From global warming to carpet cleaning products, what is best for the environment has been getting plenty of publicity. This appears to be a trend that will continue for some time.
A few companies jumped on the bandwagon early and introduced “green” as soon as they could. However, the concept of green cleaning is too important to rush into.
There are many definitions of what constitutes a green product. Simply changing to a more environmentally favorable packaging can be enough to earn a product the green moniker.
But there is much more to green than simply adding a natural ingredient or replacing on component with another that will biodegrade faster. The product has to work. As Dr. Michael Berry stated, “Doing the right thing has to become doing the rational thing.” Research and development should trump hype.

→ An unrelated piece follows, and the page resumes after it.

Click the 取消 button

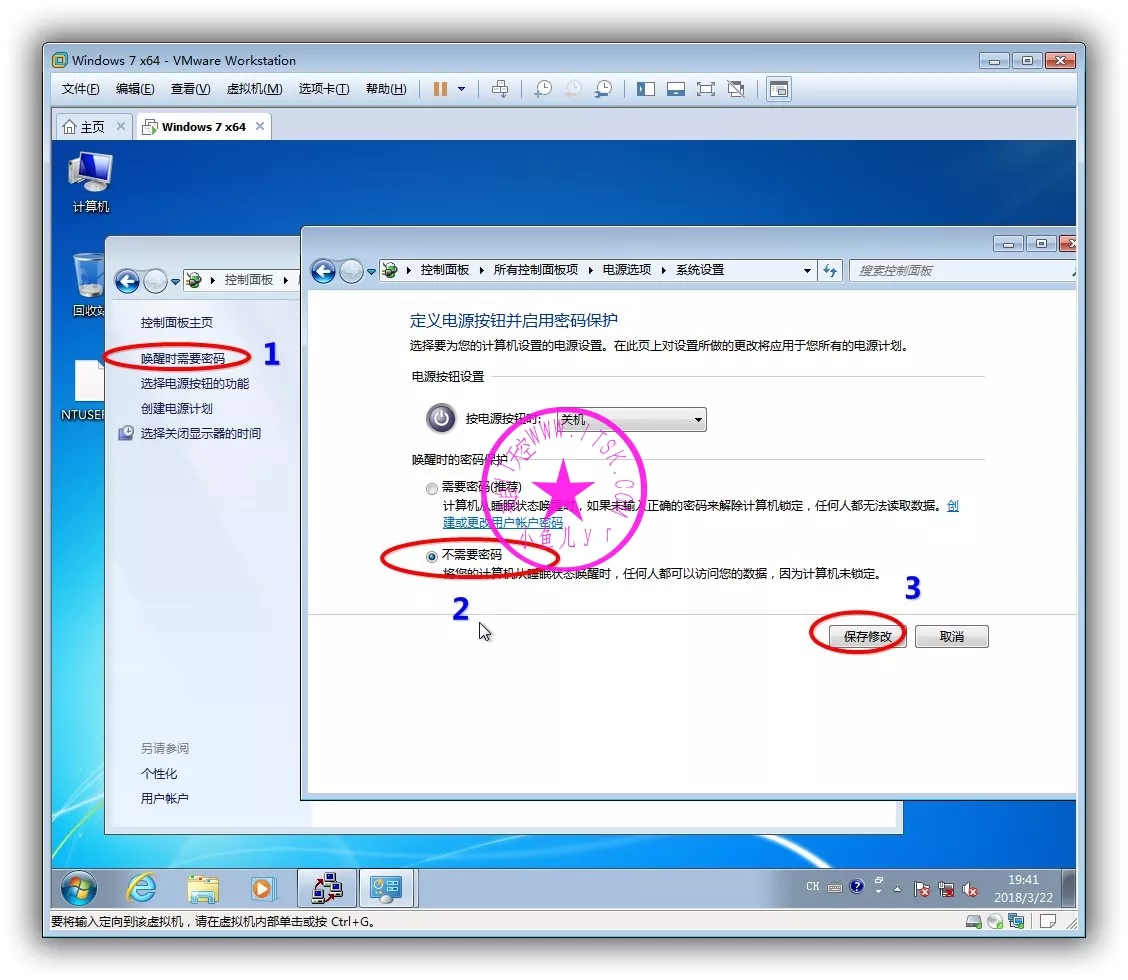(952, 636)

Green cleaning should be more than a product choice. It should be a systematic, scientific approach to cleaning procedures to get results that are best for the environment and also best for the technician, for the health and safety of people in the home or building being cleaned.
Here are some ways to go about this approach:
- Maintain control of your cleaning solutions. Do not allow children to be present when cleaning solutions are being sprayed.
- Assure proper ventilation.
- Vacuum using high efficiency filter bags.
- Use pre-sprays that have high dilution ratios that require no more than 4 to 6 ounces per gallon.
- Use sprayers with a large tip, for example 8006, and keep the sprayer below knee level. This assures large droplets that impact the carpet rather than a fine mist that fills occupants breathing zone.
- Use the hottest water that is safe for the conditions. The EPA has demonstrated the sanitizing effect of cleaning carpet with water at 130 OF or above.
- Maximize your extraction capabilities by sufficient vacuum and enough passes to minimize chemical, water and soil residue.
- Dispose of waste water in accordance with applicable regulations. Never dispose of waste water into a storm drain or where it can enter lakes, streams or other bodies of water.